▶ _Task brief_
Render every line of the entries below as a numbered list, skipping any blank lines.

(Item-finding entries)
=====
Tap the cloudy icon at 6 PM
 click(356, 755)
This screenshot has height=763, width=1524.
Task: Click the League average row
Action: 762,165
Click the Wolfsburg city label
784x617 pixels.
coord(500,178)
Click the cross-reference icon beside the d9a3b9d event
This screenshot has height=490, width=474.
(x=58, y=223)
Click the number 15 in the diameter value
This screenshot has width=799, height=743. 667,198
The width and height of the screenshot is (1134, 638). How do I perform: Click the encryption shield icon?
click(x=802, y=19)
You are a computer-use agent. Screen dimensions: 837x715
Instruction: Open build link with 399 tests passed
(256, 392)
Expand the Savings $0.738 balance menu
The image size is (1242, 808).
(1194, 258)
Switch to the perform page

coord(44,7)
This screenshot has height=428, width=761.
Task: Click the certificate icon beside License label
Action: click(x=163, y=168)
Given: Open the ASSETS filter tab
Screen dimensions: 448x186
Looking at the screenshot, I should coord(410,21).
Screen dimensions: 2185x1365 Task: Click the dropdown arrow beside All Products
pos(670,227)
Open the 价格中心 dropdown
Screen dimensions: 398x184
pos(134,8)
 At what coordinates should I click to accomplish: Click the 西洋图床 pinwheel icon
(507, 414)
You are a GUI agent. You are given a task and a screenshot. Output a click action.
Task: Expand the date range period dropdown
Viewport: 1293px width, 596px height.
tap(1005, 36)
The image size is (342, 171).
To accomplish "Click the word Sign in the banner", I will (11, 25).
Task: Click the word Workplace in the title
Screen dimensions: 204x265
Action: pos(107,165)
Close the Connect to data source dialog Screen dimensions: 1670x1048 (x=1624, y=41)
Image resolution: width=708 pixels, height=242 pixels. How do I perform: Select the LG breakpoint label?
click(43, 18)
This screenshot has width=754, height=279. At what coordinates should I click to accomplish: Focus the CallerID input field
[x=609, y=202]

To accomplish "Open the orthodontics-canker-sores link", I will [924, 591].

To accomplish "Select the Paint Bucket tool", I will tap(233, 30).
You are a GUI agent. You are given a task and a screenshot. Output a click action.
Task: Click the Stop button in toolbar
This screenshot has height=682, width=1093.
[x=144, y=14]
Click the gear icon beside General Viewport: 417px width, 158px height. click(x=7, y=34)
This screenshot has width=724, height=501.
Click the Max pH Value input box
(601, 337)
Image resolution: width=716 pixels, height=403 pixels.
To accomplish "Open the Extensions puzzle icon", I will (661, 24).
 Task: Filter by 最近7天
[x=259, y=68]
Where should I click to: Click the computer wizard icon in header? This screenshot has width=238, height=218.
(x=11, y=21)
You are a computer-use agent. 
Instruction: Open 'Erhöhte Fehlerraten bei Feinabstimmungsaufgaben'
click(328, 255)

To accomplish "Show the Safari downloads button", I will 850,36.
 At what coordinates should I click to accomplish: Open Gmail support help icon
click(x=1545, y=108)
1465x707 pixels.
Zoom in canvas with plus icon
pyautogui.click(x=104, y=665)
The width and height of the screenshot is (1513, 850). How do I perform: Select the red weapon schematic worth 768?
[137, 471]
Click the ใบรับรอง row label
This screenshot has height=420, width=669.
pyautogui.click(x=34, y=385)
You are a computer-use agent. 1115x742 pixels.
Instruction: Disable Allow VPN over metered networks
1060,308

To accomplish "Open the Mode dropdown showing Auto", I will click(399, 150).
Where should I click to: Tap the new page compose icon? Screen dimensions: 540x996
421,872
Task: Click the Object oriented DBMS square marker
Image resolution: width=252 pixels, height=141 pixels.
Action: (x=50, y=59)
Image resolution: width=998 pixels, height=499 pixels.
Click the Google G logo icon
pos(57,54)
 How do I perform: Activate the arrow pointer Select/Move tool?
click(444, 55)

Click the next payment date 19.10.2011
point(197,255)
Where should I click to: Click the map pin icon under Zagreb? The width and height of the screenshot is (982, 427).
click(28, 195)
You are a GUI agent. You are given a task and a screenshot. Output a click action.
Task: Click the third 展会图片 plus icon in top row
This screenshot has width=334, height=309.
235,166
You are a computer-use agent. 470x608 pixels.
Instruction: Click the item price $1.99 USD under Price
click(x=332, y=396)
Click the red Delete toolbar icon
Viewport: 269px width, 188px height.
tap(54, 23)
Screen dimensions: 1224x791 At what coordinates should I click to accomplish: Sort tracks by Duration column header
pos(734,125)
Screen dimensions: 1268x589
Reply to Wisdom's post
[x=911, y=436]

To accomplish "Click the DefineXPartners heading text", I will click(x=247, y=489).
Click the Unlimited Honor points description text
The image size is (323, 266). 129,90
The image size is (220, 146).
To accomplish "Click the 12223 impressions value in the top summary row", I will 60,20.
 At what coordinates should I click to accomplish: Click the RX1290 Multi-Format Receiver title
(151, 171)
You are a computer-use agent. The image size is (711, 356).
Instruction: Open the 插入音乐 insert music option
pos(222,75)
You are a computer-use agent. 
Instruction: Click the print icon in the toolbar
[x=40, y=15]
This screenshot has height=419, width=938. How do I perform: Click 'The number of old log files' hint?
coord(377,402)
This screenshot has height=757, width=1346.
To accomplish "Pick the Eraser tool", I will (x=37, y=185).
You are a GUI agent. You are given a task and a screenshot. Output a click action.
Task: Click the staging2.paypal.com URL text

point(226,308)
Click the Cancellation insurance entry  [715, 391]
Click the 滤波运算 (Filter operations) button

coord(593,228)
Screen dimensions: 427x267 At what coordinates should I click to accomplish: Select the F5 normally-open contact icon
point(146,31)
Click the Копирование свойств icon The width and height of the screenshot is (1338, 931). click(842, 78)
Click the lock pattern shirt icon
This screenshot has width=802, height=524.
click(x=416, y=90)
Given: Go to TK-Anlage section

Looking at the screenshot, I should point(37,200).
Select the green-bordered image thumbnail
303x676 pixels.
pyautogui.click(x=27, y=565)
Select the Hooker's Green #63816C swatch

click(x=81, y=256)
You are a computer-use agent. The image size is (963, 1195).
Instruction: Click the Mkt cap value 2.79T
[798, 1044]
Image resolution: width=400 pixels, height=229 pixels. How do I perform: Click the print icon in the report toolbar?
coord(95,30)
=====
▶ _Solution for this exercise_
1. Tap the cloudy icon at 6 PM
2.  click(356, 755)
3. This screenshot has height=763, width=1524.
4. Task: Click the League average row
5. Action: 762,165
6. Click the Wolfsburg city label
7. 784x617 pixels.
8. coord(500,178)
9. Click the cross-reference icon beside the d9a3b9d event
10. This screenshot has height=490, width=474.
11. (x=58, y=223)
12. Click the number 15 in the diameter value
13. This screenshot has width=799, height=743. 667,198
14. The width and height of the screenshot is (1134, 638). How do I perform: Click the encryption shield icon?
15. click(x=802, y=19)
16. You are a computer-use agent. Screen dimensions: 837x715
17. Instruction: Open build link with 399 tests passed
18. (256, 392)
19. Expand the Savings $0.738 balance menu
20. The image size is (1242, 808).
21. (1194, 258)
22. Switch to the perform page
23. coord(44,7)
24. This screenshot has height=428, width=761.
25. Task: Click the certificate icon beside License label
26. Action: click(x=163, y=168)
27. Given: Open the ASSETS filter tab
28. Screen dimensions: 448x186
29. Looking at the screenshot, I should coord(410,21).
30. Screen dimensions: 2185x1365 Task: Click the dropdown arrow beside All Products
31. pos(670,227)
32. Open the 价格中心 dropdown
33. Screen dimensions: 398x184
34. pos(134,8)
35.  At what coordinates should I click to accomplish: Click the 西洋图床 pinwheel icon
36. (507, 414)
37. You are a GUI agent. You are given a task and a screenshot. Output a click action.
38. Task: Expand the date range period dropdown
39. Viewport: 1293px width, 596px height.
40. tap(1005, 36)
41. The image size is (342, 171).
42. To accomplish "Click the word Sign in the banner", I will (11, 25).
43. Task: Click the word Workplace in the title
44. Screen dimensions: 204x265
45. Action: pos(107,165)
46. Close the Connect to data source dialog Screen dimensions: 1670x1048 (x=1624, y=41)
47. Image resolution: width=708 pixels, height=242 pixels. How do I perform: Select the LG breakpoint label?
48. click(43, 18)
49. This screenshot has width=754, height=279. At what coordinates should I click to accomplish: Focus the CallerID input field
50. [x=609, y=202]
51. To accomplish "Open the orthodontics-canker-sores link", I will [924, 591].
52. To accomplish "Select the Paint Bucket tool", I will tap(233, 30).
53. You are a GUI agent. You are given a task and a screenshot. Output a click action.
54. Task: Click the Stop button in toolbar
55. This screenshot has height=682, width=1093.
56. [x=144, y=14]
57. Click the gear icon beside General Viewport: 417px width, 158px height. click(x=7, y=34)
58. This screenshot has width=724, height=501.
59. Click the Max pH Value input box
60. (601, 337)
61. Image resolution: width=716 pixels, height=403 pixels.
62. To accomplish "Open the Extensions puzzle icon", I will (661, 24).
63.  Task: Filter by 最近7天
64. [x=259, y=68]
65. Where should I click to: Click the computer wizard icon in header? This screenshot has width=238, height=218.
66. (x=11, y=21)
67. You are a computer-use agent. 
68. Instruction: Open 'Erhöhte Fehlerraten bei Feinabstimmungsaufgaben'
69. click(328, 255)
70. To accomplish "Show the Safari downloads button", I will 850,36.
71.  At what coordinates should I click to accomplish: Open Gmail support help icon
72. click(x=1545, y=108)
73. 1465x707 pixels.
74. Zoom in canvas with plus icon
75. pyautogui.click(x=104, y=665)
76. The width and height of the screenshot is (1513, 850). How do I perform: Select the red weapon schematic worth 768?
77. [137, 471]
78. Click the ใบรับรอง row label
79. This screenshot has height=420, width=669.
80. pyautogui.click(x=34, y=385)
81. You are a computer-use agent. 1115x742 pixels.
82. Instruction: Disable Allow VPN over metered networks
83. 1060,308
84. To accomplish "Open the Mode dropdown showing Auto", I will click(399, 150).
85. Where should I click to: Tap the new page compose icon? Screen dimensions: 540x996
86. 421,872
87. Task: Click the Object oriented DBMS square marker
88. Image resolution: width=252 pixels, height=141 pixels.
89. Action: (x=50, y=59)
90. Image resolution: width=998 pixels, height=499 pixels.
91. Click the Google G logo icon
92. pos(57,54)
93.  How do I perform: Activate the arrow pointer Select/Move tool?
94. click(444, 55)
95. Click the next payment date 19.10.2011
96. point(197,255)
97. Where should I click to: Click the map pin icon under Zagreb? The width and height of the screenshot is (982, 427).
98. click(28, 195)
99. You are a GUI agent. You are given a task and a screenshot. Output a click action.
100. Task: Click the third 展会图片 plus icon in top row
101. This screenshot has width=334, height=309.
102. 235,166
103. You are a computer-use agent. 470x608 pixels.
104. Instruction: Click the item price $1.99 USD under Price
105. click(x=332, y=396)
106. Click the red Delete toolbar icon
107. Viewport: 269px width, 188px height.
108. tap(54, 23)
109. Screen dimensions: 1224x791 At what coordinates should I click to accomplish: Sort tracks by Duration column header
110. pos(734,125)
111. Screen dimensions: 1268x589
112. Reply to Wisdom's post
113. [x=911, y=436]
114. To accomplish "Click the DefineXPartners heading text", I will click(x=247, y=489).
115. Click the Unlimited Honor points description text
116. The image size is (323, 266). 129,90
117. The image size is (220, 146).
118. To accomplish "Click the 12223 impressions value in the top summary row", I will 60,20.
119.  At what coordinates should I click to accomplish: Click the RX1290 Multi-Format Receiver title
120. (151, 171)
121. You are a computer-use agent. The image size is (711, 356).
122. Instruction: Open the 插入音乐 insert music option
123. pos(222,75)
124. You are a computer-use agent. 
125. Instruction: Click the print icon in the toolbar
126. [x=40, y=15]
127. This screenshot has height=419, width=938. How do I perform: Click 'The number of old log files' hint?
128. coord(377,402)
129. This screenshot has height=757, width=1346.
130. To accomplish "Pick the Eraser tool", I will (x=37, y=185).
131. You are a GUI agent. You are given a task and a screenshot. Output a click action.
132. Task: Click the staging2.paypal.com URL text
133. point(226,308)
134. Click the Cancellation insurance entry  [715, 391]
135. Click the 滤波运算 (Filter operations) button
136. coord(593,228)
137. Screen dimensions: 427x267 At what coordinates should I click to accomplish: Select the F5 normally-open contact icon
138. point(146,31)
139. Click the Копирование свойств icon The width and height of the screenshot is (1338, 931). click(842, 78)
140. Click the lock pattern shirt icon
141. This screenshot has width=802, height=524.
142. click(x=416, y=90)
143. Given: Go to TK-Anlage section
144. Looking at the screenshot, I should point(37,200).
145. Select the green-bordered image thumbnail
146. 303x676 pixels.
147. pyautogui.click(x=27, y=565)
148. Select the Hooker's Green #63816C swatch
149. click(x=81, y=256)
150. You are a computer-use agent. The image size is (963, 1195).
151. Instruction: Click the Mkt cap value 2.79T
152. [798, 1044]
153. Image resolution: width=400 pixels, height=229 pixels. How do I perform: Click the print icon in the report toolbar?
154. coord(95,30)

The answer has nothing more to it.